12192018Headline:

La FIF entend discuter avec les acteurs des compétitions nationales, des modalités pratiques de celles-ci.

A cet effet, la Ligue professionnelle de football de Côte d’Ivoire convie à sa salle de réunion les clubs, les commissions permanentes et les entités qui lui sont rattachés dans le cadre de l’organisation des compétitions, à une série de rencontres, en prélude au démarrage des championnats de Ligue 1 et de Ligue 2, saison 2018-2019. Mardi 28 août à 10h00, elle échangera avec les clubs de la Ligue 1 à raison de deux représentants par club, dont le secrétaire général. Jeudi 13 septembre, ce sera avec les clubs de Ligue 2, selon la même procédure.

En prenant une telle initiative, la Fif prend au mot le groupement des clubs dissidents, dit GX. Tous les clubs sont invités, y compris ceux du GX. Alors que plusieurs de ses membres fourbissent leurs armes pour la reprise des compétitions au titre de la saison 2018-2019, le GX tente de contrôler cette reprise, en mettant en avant des conditions, s’étant rendu compte qu’il ne peut s’y opposer. Lors de sa toute dernière conférence de presse, il a rappelé sa volonté de participer aux challenges mis en jeu cette saison par la Fif, parce que, se défend-il, « la vocation de l’ensemble des associations sportives qui le (GX : Ndlr) composent est de participer aux compétitions nationales de football sous l’égide de la Fifa, de la Caf et de la Fif ».

Le GX a raison de confesser et de reconnaître l’autorité de la Fif sur les compétitions nationales. Entre aveux et retour à la raison, il laisse dissiper l’écran de fumée d’incohérence dans laquelle il a conduit sa fronde. Mais là où le GX semble avoir totalement retrouvé la raison, c’est lorsqu’il se dispose à des échanges avec la faîtière, même avec un long chapelet de « questions qui sont loin d’avoir trouvé des solutions » après avoir, toute la saison durant, choisi de ne pas discuter avec les dirigeants fédéraux, pris le parti de les ignorer. Ou s’être mis dans une posture de défiance, les traitant, de ce fait, avec condescendance en boycottant l’assemblée générale ordinaire ou encore en affirmant qu’ils sont dépourvus de toute légitimité.
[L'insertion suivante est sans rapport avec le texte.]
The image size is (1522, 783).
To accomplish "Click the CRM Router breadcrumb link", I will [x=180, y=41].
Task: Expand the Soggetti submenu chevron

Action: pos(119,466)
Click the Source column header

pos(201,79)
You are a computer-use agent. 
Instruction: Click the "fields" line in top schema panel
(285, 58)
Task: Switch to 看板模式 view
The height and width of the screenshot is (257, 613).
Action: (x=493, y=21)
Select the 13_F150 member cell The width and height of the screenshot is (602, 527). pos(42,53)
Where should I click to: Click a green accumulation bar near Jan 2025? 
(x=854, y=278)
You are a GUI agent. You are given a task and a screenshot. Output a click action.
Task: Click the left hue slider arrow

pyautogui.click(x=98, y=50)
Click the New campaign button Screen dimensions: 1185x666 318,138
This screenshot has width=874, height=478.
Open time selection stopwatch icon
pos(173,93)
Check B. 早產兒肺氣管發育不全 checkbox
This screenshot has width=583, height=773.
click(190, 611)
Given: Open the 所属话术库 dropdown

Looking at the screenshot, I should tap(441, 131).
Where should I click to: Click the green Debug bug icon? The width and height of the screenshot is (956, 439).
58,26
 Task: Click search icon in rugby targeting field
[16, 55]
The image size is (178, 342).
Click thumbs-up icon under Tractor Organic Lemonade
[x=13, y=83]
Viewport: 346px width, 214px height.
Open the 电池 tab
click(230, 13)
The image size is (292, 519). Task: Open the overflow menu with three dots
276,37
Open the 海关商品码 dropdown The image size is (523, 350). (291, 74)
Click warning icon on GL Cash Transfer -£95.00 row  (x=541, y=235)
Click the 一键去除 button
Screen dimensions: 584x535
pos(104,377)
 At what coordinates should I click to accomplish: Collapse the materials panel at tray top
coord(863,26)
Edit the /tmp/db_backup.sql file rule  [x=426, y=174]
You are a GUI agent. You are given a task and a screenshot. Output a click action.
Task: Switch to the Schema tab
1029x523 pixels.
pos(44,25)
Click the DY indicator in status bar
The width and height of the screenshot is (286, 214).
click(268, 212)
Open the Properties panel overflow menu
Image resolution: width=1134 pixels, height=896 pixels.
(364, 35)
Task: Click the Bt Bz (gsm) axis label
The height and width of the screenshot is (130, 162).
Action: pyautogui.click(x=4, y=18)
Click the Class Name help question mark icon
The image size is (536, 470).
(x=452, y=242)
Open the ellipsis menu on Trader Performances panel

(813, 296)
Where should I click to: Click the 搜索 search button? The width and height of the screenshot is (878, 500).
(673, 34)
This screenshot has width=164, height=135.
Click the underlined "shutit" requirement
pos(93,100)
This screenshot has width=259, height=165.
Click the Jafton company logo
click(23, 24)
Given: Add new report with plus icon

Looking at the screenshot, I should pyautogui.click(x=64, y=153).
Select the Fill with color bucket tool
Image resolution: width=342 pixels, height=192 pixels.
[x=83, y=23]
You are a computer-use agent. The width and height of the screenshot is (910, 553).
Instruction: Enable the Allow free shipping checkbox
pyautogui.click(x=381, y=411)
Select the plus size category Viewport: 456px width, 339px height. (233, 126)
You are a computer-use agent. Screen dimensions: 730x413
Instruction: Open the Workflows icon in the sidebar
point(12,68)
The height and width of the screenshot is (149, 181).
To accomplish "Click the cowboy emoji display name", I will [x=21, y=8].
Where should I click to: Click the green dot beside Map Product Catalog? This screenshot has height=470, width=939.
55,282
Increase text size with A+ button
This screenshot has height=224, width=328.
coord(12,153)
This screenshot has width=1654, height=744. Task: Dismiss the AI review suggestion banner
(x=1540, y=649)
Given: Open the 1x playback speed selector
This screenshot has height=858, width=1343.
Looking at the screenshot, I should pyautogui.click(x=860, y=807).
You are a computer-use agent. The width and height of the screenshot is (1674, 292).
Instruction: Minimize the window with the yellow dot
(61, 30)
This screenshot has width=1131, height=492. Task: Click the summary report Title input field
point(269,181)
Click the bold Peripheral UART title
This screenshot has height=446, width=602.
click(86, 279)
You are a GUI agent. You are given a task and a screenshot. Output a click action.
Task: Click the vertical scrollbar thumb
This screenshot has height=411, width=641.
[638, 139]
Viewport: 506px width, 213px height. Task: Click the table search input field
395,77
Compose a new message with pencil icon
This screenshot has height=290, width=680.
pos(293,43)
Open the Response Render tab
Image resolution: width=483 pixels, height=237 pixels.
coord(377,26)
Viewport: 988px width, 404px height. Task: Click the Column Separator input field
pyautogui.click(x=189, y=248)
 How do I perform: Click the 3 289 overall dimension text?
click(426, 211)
Le GX ne pouvait pas être cohérent en posant des conditions à des gens qu’on traite d’illégitimes. Il revient finalement à la raison, or bon nombre de questions soulevées lors de sa conférence et contenues dans le communiqué auraient trouvé des débuts de réponse si le GX n’avait, pour toute réponse à l’invitation à l’assemblée générale ordinaire du 23 juin 2018, pas jugé nécessaire de se retrouver cloîtré entre les quatre murs d’un hôtel de la place. L’idée et la stratégie étaient de démontrer aux yeux de l’opinion sportive que les organisateurs de l’assemblée générale ordinaire et leurs partisans étaient minoritaires et ne pouvaient, de ce fait, parler et agir au nom et pour le compte du football ivoirien. Encellulés dans cet hôtel, les dissidents se sont laissé prendre à leur propre piège puisque le Comité exécutif fédéral dirigé par Augustin Sidy Diallo a obtenu la majorité des voix des membres de la Fif pour tenir le conclave et décider de la vie du football ivoirien. La guerre des nombres ayant vécu, le GX veut exister. Mieux, il veut finalement discuter avec la Fif des questions qu’il juge majeures pour le football ivoirien. Mieux vaut tard que jamais. Le coup d’État le plus long de l’histoire du football ivoirien peut bien s’accommoder d’un tel répit qui fait place à la discussion.